+++ DATA EXCERPTS +++

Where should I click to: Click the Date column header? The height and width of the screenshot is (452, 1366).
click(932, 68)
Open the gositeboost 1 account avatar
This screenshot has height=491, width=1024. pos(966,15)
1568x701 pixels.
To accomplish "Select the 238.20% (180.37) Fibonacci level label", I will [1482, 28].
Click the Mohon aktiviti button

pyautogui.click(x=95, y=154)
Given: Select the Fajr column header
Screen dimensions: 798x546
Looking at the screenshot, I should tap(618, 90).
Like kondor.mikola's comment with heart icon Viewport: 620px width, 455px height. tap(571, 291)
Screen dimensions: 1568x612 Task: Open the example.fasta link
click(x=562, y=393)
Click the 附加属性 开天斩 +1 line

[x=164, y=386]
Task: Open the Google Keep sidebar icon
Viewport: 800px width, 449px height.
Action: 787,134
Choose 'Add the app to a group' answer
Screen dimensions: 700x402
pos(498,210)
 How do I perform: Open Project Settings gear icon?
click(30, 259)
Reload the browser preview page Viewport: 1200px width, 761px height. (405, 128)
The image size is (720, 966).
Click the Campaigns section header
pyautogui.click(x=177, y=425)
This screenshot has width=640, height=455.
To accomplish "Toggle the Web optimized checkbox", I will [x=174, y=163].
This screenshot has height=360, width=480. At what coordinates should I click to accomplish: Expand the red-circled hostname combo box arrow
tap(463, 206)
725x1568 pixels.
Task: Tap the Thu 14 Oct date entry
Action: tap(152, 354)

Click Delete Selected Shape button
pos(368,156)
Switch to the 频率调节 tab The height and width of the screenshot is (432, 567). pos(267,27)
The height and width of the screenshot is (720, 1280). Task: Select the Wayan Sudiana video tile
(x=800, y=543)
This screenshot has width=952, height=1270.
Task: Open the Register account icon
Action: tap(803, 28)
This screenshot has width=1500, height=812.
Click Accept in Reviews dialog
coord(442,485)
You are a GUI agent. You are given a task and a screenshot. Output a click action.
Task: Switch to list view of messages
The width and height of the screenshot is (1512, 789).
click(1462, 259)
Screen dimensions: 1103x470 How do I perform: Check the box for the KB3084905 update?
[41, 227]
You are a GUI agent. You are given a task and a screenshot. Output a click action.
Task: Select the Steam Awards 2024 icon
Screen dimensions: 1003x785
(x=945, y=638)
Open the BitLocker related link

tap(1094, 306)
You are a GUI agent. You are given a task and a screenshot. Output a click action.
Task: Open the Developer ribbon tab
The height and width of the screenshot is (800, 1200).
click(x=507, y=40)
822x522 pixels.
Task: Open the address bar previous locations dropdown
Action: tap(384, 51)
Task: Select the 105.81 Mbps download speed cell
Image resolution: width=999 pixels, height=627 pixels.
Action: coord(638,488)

+++

[PROBLEM DETAILS]
The answer is the data above, retyped exactly in full.

[OUTPUT FOR THIS TASK]
Where should I click to: Click the Date column header? The height and width of the screenshot is (452, 1366).
click(932, 68)
Open the gositeboost 1 account avatar
This screenshot has height=491, width=1024. pos(966,15)
1568x701 pixels.
To accomplish "Select the 238.20% (180.37) Fibonacci level label", I will [1482, 28].
Click the Mohon aktiviti button

pyautogui.click(x=95, y=154)
Given: Select the Fajr column header
Screen dimensions: 798x546
Looking at the screenshot, I should tap(618, 90).
Like kondor.mikola's comment with heart icon Viewport: 620px width, 455px height. tap(571, 291)
Screen dimensions: 1568x612 Task: Open the example.fasta link
click(x=562, y=393)
Click the 附加属性 开天斩 +1 line

[x=164, y=386]
Task: Open the Google Keep sidebar icon
Viewport: 800px width, 449px height.
Action: 787,134
Choose 'Add the app to a group' answer
Screen dimensions: 700x402
pos(498,210)
 How do I perform: Open Project Settings gear icon?
click(30, 259)
Reload the browser preview page Viewport: 1200px width, 761px height. (405, 128)
The image size is (720, 966).
Click the Campaigns section header
pyautogui.click(x=177, y=425)
This screenshot has width=640, height=455.
To accomplish "Toggle the Web optimized checkbox", I will [x=174, y=163].
This screenshot has height=360, width=480. At what coordinates should I click to accomplish: Expand the red-circled hostname combo box arrow
tap(463, 206)
725x1568 pixels.
Task: Tap the Thu 14 Oct date entry
Action: tap(152, 354)

Click Delete Selected Shape button
pos(368,156)
Switch to the 频率调节 tab The height and width of the screenshot is (432, 567). pos(267,27)
The height and width of the screenshot is (720, 1280). Task: Select the Wayan Sudiana video tile
(x=800, y=543)
This screenshot has width=952, height=1270.
Task: Open the Register account icon
Action: tap(803, 28)
This screenshot has width=1500, height=812.
Click Accept in Reviews dialog
coord(442,485)
You are a GUI agent. You are given a task and a screenshot. Output a click action.
Task: Switch to list view of messages
The width and height of the screenshot is (1512, 789).
click(1462, 259)
Screen dimensions: 1103x470 How do I perform: Check the box for the KB3084905 update?
[41, 227]
You are a GUI agent. You are given a task and a screenshot. Output a click action.
Task: Select the Steam Awards 2024 icon
Screen dimensions: 1003x785
(x=945, y=638)
Open the BitLocker related link

tap(1094, 306)
You are a GUI agent. You are given a task and a screenshot. Output a click action.
Task: Open the Developer ribbon tab
The height and width of the screenshot is (800, 1200).
click(x=507, y=40)
822x522 pixels.
Task: Open the address bar previous locations dropdown
Action: tap(384, 51)
Task: Select the 105.81 Mbps download speed cell
Image resolution: width=999 pixels, height=627 pixels.
Action: coord(638,488)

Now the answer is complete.